-- Data to process follows --

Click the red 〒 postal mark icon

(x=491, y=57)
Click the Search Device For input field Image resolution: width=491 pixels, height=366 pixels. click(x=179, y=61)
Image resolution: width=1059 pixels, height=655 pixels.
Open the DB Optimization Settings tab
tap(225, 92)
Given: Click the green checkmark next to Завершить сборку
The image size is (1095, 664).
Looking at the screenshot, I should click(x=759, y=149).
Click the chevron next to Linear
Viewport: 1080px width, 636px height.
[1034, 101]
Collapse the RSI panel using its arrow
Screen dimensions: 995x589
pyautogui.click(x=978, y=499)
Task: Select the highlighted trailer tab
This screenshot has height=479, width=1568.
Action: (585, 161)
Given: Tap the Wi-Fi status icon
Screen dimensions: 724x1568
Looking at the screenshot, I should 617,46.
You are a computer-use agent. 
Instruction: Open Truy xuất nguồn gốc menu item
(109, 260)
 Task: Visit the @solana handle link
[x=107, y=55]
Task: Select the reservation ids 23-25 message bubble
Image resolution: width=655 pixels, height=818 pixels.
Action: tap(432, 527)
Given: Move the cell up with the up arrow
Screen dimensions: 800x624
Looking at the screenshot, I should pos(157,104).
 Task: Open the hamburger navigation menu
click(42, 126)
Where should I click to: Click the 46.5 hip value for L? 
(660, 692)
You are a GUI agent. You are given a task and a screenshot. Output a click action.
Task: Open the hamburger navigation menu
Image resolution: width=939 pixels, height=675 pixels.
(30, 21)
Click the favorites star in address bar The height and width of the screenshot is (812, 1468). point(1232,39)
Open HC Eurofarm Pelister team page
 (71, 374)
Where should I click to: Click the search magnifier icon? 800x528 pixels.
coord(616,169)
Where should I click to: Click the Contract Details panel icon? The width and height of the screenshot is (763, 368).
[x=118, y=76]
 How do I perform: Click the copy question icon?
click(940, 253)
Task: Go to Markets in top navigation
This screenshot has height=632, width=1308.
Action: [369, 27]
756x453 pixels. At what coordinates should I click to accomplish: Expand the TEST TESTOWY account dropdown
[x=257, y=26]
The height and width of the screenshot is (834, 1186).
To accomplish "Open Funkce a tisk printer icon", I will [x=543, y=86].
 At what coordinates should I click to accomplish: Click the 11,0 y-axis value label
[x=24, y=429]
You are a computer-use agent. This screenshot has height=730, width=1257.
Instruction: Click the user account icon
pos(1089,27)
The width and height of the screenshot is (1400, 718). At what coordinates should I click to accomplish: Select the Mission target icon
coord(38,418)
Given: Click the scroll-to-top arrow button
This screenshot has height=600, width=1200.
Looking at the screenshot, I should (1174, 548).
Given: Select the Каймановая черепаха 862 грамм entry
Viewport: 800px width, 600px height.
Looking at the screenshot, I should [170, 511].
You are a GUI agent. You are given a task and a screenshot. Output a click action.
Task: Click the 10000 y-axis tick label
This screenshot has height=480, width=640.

-- Data to process concluded --

# Work instruction:
Set down, word for word, each line from the top of the records above through the line with "Image resolution: width=1059".

# Exercise response:
Click the red 〒 postal mark icon

(x=491, y=57)
Click the Search Device For input field Image resolution: width=491 pixels, height=366 pixels. click(x=179, y=61)
Image resolution: width=1059 pixels, height=655 pixels.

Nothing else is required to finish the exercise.